もし彼女たちの言うように、近代美術の展示における「女性」アーティストの作品数を増やして裸体の女性像を減らしたからといって、それで美術の歴史は変わるだろうか? あるいは、私たちが今まで習ってきた美術史における巨匠や名作の歴史は虚構として投げ出されることになるのだろうか? メトロポリタン美術館に行ったら、教科書に載っているような作品が一切見られなくなるということなどあるだろうか? あるいはそんな男性中心の芸術を完全に無視したからといって、それで新たな芸術の世界がひらけるだろうか?

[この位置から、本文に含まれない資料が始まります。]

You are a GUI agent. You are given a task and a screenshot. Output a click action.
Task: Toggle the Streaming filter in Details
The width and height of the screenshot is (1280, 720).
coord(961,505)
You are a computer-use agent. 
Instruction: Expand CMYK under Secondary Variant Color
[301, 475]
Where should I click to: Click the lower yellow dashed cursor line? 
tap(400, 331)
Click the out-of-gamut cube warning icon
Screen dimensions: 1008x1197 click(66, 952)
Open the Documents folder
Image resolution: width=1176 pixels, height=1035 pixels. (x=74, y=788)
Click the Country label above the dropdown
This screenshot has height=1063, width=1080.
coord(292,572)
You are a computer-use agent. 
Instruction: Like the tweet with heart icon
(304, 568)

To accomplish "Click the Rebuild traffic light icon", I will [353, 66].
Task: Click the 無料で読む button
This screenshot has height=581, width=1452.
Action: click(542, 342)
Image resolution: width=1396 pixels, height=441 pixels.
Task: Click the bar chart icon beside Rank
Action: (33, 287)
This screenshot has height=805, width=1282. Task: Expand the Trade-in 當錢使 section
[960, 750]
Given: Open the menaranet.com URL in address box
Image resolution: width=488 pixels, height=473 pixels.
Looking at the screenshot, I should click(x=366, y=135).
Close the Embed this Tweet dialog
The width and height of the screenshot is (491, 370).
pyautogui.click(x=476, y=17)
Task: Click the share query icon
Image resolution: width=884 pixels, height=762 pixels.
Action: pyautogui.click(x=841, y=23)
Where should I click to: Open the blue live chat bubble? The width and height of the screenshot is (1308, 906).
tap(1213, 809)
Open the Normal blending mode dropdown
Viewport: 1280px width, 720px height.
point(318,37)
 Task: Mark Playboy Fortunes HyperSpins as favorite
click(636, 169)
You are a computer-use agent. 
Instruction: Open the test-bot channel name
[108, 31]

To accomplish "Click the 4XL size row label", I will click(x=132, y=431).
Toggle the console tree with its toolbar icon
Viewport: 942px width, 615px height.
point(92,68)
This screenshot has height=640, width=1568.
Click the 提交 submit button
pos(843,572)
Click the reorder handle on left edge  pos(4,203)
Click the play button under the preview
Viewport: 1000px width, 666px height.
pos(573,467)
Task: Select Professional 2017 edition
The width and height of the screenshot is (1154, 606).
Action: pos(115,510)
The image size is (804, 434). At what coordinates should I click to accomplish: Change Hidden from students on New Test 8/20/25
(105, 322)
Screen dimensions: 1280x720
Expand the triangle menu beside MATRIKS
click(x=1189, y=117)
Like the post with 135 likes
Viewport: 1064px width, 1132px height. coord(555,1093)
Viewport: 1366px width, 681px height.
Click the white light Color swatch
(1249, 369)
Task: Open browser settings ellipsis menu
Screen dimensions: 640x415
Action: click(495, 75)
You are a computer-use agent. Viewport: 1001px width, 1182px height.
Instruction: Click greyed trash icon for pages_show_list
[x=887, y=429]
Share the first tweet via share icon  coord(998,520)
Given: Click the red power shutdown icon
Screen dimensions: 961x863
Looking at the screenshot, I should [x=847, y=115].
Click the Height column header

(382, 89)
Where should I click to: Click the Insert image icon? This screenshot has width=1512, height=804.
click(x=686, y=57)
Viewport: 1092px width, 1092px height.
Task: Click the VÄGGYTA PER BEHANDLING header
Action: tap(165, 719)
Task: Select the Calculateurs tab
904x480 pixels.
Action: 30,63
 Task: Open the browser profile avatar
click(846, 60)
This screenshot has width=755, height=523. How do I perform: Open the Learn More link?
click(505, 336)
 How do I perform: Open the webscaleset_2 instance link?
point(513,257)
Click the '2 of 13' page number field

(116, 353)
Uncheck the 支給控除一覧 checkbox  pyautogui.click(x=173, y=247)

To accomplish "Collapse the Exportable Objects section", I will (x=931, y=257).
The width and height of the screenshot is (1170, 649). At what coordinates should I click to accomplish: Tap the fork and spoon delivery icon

挑発のその先にあるのはそのような芸術の歴史という記述されてきた途方もない膨大な出来事ともう一 度正面から向き合うことである。そう思うと、30年前に結成されたゲリラ・ガールズの問いかけは今でも全く変わっていないとも思われるし、このような活動 がいまなお挑発性を失っていないという現実に対して改めて複雑な思いに駆られてしまった。
芸術と向き合うとき、私たちは作品だけでなく、その向こうにいるアーティストに思いを馳せることがある。ゴッホの作品がゴッホ自身の狂気と結びつけて語られるように、芸術がいかに「作者」という呪縛から逃れようとしても、その存在につねに回帰してしまうことがある。それは、不必要に伝説化するというような悪い方向に働く時もあれば、文脈を排除してきた閉鎖的な芸術の解体へと働く場合もある。また同時にそれは、「作者」が「男性白人社会」という虚構における「差異」としての「女性」や「マイノリティ」であった場合、過去の「女性」アーティストが「フェミニン」なものとして評価されてきたように「差異」がそのまま作品に投影されてしまうこともある。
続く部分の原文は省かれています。